Ausgangstext.
In Kooperation mit der Umwelt

Nachhaltige technische Einrichtungen auf dem Campus schonen die Natur und kommen dem Etat der Universität Konstanz zugute – Das studentische Green Office war das erste an einer deutschen Hochschule


Der Campus der Universität Konstanz ist umgeben von beeindruckender Natur. Auf dem Gießberg erbaut reicht der Blick je nach Position über Wald, Wiesen und/oder See. Dieser Verbundenheit des Campus mit seiner natürlichen Umgebung entsprechen die Maßnahmen der Universität, mit der Natur auch in Einklang zu leben – und zwar von Anfang an. Die Universität ist seit ihrer Grundsteinlegung als nachhaltiges und umweltschonendes Gebäudesystem angelegt. 2015 gab es dann eine Premiere an der Universität Konstanz zu feiern: Studierende gründeten das erste Green Office an einer deutschen Hochschule.

Anforderungen.
1 – Gib aus dem Ausgangstext über Nachhaltigkeit an der Universität Konstanz den Abschnitt wortgetreu wieder, beginnend mit "Der Campus der" und weiter bis einschließlich "einer deutschen Hochschule.".
2 – Schreibe den Ausgangstext über Nachhaltigkeit an der Universität Konstanz im Anschluss an seinen letzten Satz weiter.
Die Zeilen werden zur Bearbeitung nicht benötigt.

Bereitgestellte Angaben.
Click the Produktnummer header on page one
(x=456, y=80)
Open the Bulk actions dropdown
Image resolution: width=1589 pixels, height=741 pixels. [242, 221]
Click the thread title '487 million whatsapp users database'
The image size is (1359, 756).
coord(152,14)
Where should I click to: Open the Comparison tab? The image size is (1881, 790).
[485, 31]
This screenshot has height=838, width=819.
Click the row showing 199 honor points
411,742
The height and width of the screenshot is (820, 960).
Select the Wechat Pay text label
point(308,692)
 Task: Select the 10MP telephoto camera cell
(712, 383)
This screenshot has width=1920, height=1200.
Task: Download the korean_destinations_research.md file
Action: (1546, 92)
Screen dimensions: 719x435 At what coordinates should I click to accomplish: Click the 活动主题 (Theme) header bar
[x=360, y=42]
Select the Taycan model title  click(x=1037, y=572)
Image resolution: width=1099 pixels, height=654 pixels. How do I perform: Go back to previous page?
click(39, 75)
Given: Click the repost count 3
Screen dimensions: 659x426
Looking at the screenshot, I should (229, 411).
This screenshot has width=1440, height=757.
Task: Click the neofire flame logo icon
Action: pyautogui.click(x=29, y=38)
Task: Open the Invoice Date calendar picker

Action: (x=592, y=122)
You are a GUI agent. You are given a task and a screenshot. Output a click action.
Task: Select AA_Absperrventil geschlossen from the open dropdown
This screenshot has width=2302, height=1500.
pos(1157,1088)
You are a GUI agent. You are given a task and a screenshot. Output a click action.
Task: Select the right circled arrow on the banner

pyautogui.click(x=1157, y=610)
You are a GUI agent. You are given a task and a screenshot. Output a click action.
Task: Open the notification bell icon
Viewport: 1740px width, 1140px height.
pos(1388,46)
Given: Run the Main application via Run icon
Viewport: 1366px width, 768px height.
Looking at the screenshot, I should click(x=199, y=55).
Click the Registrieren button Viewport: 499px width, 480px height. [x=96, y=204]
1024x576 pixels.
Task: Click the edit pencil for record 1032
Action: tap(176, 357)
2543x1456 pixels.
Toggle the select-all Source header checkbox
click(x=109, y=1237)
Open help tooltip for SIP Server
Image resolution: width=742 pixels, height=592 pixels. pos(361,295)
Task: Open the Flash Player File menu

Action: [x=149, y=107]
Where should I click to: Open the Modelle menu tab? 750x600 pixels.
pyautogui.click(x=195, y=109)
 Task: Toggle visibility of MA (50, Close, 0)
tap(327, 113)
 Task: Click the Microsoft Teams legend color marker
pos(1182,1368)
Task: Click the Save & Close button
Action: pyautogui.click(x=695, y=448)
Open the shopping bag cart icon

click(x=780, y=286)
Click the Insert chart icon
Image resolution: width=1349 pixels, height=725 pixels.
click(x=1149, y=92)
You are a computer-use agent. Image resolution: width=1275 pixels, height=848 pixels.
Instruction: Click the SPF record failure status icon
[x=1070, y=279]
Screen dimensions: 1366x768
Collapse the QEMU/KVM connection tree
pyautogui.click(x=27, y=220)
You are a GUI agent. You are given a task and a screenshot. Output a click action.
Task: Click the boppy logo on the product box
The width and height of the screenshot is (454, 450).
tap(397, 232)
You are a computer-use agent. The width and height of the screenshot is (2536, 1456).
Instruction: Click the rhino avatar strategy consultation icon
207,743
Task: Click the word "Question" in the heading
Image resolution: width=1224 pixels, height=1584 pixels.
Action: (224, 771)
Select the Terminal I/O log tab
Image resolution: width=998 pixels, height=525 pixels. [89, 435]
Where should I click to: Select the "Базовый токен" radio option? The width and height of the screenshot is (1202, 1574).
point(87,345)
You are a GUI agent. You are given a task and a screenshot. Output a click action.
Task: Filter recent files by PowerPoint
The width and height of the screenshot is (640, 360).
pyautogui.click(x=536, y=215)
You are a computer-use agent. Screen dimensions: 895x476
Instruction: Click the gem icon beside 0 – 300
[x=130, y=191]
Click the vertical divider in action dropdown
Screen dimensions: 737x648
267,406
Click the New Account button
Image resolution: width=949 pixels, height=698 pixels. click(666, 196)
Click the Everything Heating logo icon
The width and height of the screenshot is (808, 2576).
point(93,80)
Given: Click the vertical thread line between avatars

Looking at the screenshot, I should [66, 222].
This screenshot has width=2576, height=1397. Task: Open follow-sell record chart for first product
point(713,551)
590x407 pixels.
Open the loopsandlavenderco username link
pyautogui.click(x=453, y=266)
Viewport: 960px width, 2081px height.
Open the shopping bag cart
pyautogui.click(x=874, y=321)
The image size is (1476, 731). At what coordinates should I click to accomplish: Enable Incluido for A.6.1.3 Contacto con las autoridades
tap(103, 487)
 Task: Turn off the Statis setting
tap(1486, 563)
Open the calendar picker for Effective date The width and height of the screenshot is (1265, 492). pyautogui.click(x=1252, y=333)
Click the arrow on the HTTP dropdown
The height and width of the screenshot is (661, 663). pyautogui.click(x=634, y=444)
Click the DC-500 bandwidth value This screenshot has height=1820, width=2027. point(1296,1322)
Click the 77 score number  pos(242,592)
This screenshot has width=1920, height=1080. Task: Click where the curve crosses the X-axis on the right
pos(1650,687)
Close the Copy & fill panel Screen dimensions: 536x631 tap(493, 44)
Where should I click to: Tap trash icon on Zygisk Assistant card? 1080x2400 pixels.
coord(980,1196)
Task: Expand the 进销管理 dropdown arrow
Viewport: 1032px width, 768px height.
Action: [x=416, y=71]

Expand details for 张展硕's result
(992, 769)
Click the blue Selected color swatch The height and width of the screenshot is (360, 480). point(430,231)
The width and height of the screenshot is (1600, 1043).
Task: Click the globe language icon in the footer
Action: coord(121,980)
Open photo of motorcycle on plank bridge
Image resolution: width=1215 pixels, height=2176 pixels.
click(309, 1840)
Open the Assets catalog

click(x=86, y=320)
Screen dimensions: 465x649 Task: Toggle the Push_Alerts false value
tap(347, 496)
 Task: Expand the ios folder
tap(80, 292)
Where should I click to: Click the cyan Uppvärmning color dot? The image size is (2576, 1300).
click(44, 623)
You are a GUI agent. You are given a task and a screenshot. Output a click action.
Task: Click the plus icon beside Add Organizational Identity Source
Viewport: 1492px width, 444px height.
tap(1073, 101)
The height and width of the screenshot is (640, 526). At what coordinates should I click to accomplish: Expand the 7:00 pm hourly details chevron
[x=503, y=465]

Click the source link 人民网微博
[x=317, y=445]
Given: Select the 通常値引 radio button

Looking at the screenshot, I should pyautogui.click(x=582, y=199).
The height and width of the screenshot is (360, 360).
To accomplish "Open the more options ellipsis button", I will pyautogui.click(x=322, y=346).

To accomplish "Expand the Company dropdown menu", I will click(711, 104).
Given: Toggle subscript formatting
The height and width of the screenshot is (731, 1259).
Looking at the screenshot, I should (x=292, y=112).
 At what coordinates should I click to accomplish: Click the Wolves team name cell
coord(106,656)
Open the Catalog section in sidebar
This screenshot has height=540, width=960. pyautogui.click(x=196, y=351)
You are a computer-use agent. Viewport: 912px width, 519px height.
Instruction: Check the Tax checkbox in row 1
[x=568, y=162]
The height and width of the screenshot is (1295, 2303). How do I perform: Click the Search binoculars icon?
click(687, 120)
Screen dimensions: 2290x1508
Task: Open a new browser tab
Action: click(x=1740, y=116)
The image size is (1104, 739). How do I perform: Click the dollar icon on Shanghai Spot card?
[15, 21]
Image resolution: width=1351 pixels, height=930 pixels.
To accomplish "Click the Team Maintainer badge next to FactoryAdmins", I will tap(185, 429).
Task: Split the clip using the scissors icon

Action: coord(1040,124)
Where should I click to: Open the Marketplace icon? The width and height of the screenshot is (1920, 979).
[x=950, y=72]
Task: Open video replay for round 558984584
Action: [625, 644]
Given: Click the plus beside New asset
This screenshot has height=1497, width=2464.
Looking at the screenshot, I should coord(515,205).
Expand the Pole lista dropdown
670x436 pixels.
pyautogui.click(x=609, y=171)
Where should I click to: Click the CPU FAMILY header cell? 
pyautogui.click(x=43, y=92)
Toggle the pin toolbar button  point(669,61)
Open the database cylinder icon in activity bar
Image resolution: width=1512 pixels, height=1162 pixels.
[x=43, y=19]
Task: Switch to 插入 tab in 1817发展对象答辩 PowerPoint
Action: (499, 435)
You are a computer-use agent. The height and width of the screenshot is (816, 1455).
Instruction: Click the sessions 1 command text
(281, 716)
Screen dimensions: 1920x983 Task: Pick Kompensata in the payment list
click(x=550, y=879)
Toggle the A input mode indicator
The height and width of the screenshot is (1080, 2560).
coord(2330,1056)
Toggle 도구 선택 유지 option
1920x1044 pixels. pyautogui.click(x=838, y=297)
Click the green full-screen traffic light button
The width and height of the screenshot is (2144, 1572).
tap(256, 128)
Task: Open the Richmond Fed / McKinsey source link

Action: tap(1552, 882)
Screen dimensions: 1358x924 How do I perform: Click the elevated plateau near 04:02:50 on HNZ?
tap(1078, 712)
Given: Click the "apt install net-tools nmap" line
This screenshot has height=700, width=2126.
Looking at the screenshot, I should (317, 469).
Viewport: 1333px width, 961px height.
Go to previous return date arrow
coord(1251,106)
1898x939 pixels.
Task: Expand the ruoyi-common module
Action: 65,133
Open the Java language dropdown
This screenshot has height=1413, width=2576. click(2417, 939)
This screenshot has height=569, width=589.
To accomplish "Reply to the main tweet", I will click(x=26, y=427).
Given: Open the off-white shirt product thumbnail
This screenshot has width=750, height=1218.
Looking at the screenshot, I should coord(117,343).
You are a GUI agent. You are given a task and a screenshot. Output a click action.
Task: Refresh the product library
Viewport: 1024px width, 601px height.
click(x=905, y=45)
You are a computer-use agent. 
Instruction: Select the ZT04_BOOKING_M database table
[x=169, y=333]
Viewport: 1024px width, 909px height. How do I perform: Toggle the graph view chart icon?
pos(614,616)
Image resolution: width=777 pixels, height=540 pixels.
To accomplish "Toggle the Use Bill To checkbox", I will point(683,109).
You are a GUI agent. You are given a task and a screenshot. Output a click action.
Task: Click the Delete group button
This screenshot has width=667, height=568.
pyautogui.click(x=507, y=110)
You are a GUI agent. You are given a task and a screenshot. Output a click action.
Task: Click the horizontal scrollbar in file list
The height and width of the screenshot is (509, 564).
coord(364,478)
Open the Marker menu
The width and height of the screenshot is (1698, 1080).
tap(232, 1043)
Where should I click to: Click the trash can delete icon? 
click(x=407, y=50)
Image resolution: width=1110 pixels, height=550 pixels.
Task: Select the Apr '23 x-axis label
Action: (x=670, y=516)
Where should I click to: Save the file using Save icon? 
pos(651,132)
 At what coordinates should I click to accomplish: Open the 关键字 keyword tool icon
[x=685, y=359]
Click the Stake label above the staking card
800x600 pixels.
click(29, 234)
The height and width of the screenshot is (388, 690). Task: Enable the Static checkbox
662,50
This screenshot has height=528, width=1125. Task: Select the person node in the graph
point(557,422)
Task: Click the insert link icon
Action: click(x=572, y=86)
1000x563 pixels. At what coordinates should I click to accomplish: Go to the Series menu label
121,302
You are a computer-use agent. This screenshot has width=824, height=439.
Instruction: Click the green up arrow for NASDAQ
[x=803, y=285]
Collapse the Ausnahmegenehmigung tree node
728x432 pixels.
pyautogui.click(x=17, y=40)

Lösungen.
1 –
Der Campus der Universität Konstanz ist umgeben von beeindruckender Natur. Auf dem Gießberg erbaut reicht der Blick je nach Position über Wald, Wiesen und/oder See. Dieser Verbundenheit des Campus mit seiner natürlichen Umgebung entsprechen die Maßnahmen der Universität, mit der Natur auch in Einklang zu leben – und zwar von Anfang an. Die Universität ist seit ihrer Grundsteinlegung als nachhaltiges und umweltschonendes Gebäudesystem angelegt. 2015 gab es dann eine Premiere an der Universität Konstanz zu feiern: Studierende gründeten das erste Green Office an einer deutschen Hochschule.

2 –
Bodenseewasser zur regenerativen Kühlung

Seit Bezug des Campus auf dem Gießberg Anfang der 1970er Jahre wird Bodenseewasser für eine ressourcenschonende Kühlung der universitären Anlagen genutzt. Nachhaltig war und ist bereits der Transportweg des Wassers aus dem See auf den Gießberg: Die Rohre gab es bereits unter den Wiesen der Allmannsdorfer Höhe, die sich zwischen Campus und dem „Überlinger See“ genannten Teil des Bodensees befindet. 

Es handelte sich um die einstmalige Wasserversorgungsleitung des Zentrums für Psychiatrie Reichenau, die damals nicht mehr genutzt wurde. Jetzt erwies sie sich als ideal, um den Bodensee als regenerative Kältequelle für die Universität einzusetzen. Das Wasser wird seither aus dem Überlinger See an die Universität Konstanz gepumpt.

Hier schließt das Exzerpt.